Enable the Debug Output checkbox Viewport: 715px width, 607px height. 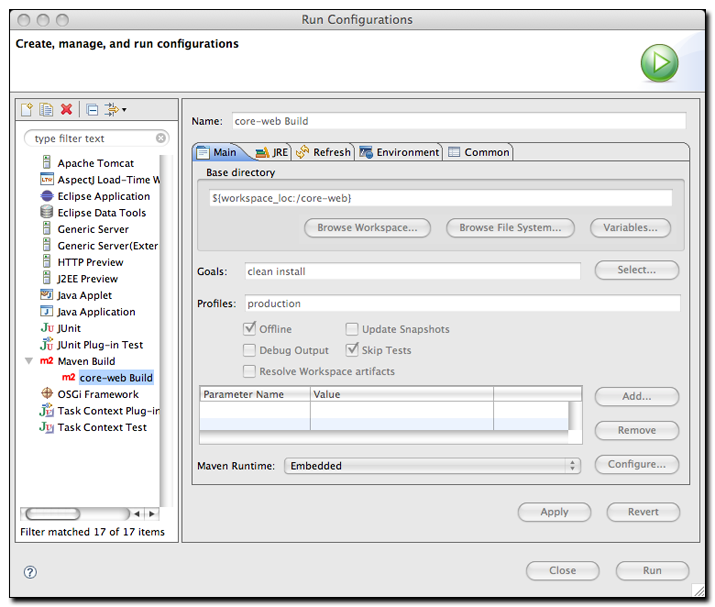click(250, 350)
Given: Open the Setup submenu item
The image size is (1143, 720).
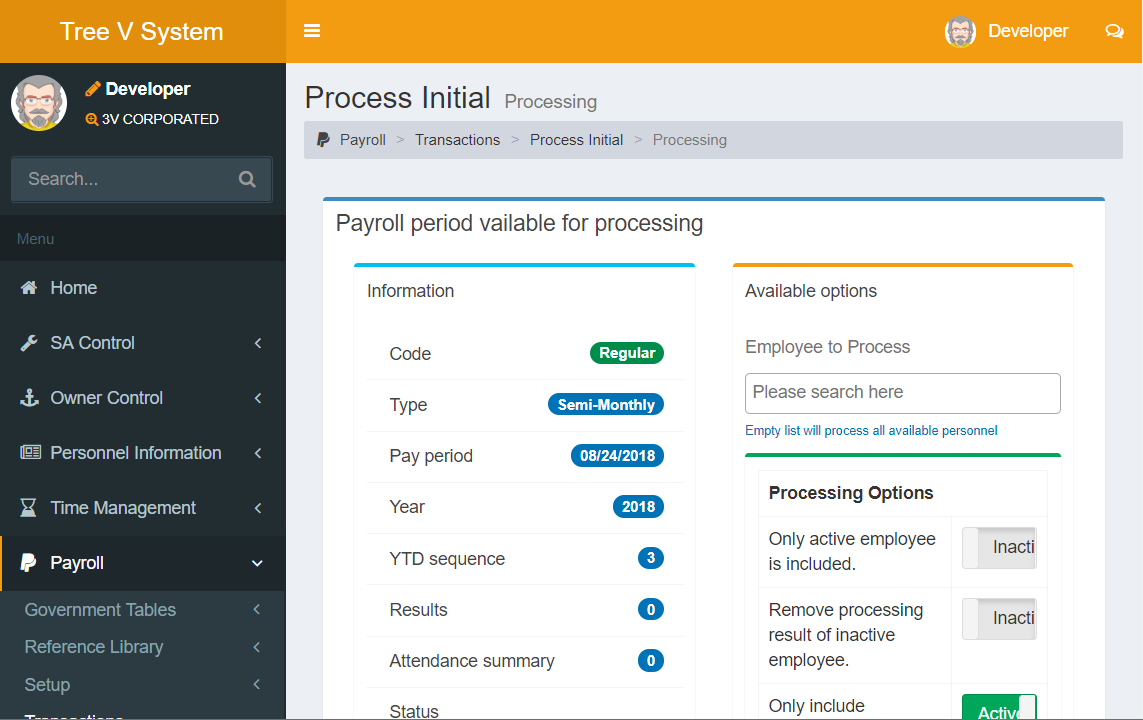Looking at the screenshot, I should (47, 685).
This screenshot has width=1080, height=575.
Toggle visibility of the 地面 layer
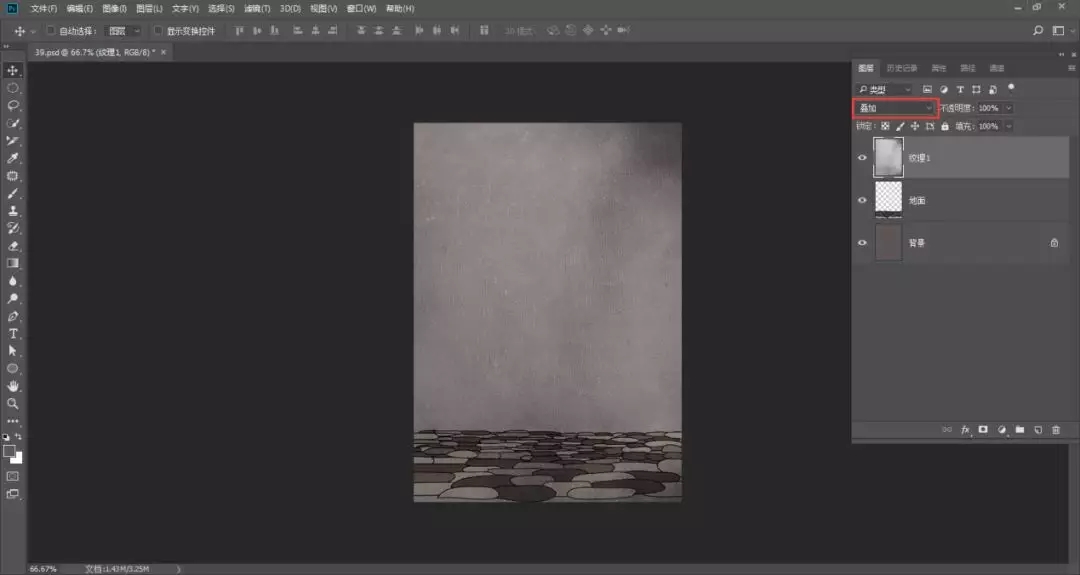pos(862,200)
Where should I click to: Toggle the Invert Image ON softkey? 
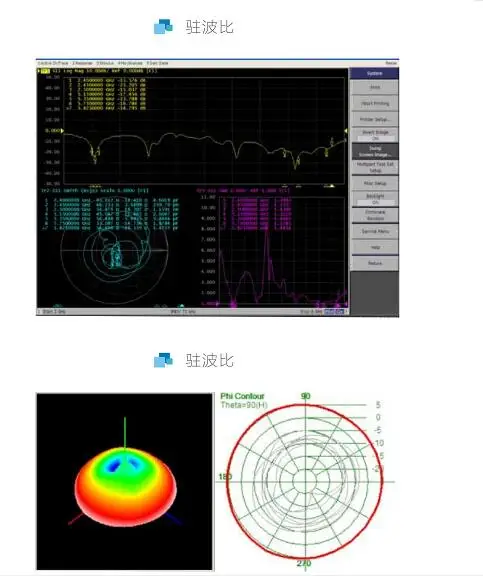(375, 135)
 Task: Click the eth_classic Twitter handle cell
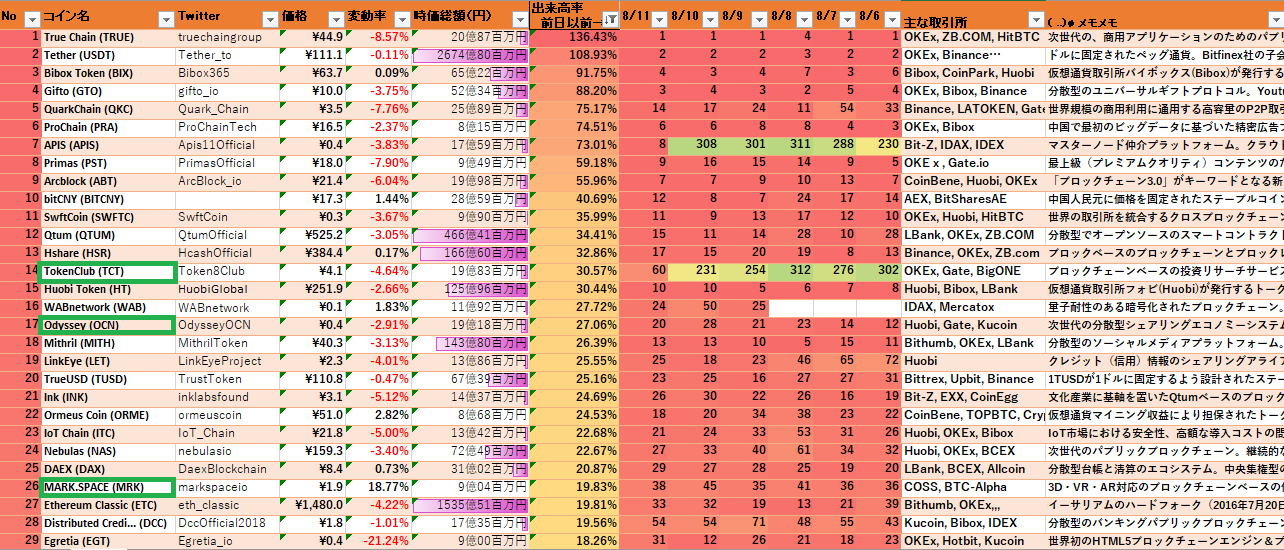coord(226,505)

☆ ☆ ☆ ☆ ☆

WHAT IS NEEDED: Write out the lines that run from the line containing "Where should I" to the end of the entries, inclusive, exactly as written. Skip every picture.

RESPONSE:
Where should I click to: Toggle the Invert Image ON softkey? 
(375, 135)
 Task: Click the eth_classic Twitter handle cell
coord(226,505)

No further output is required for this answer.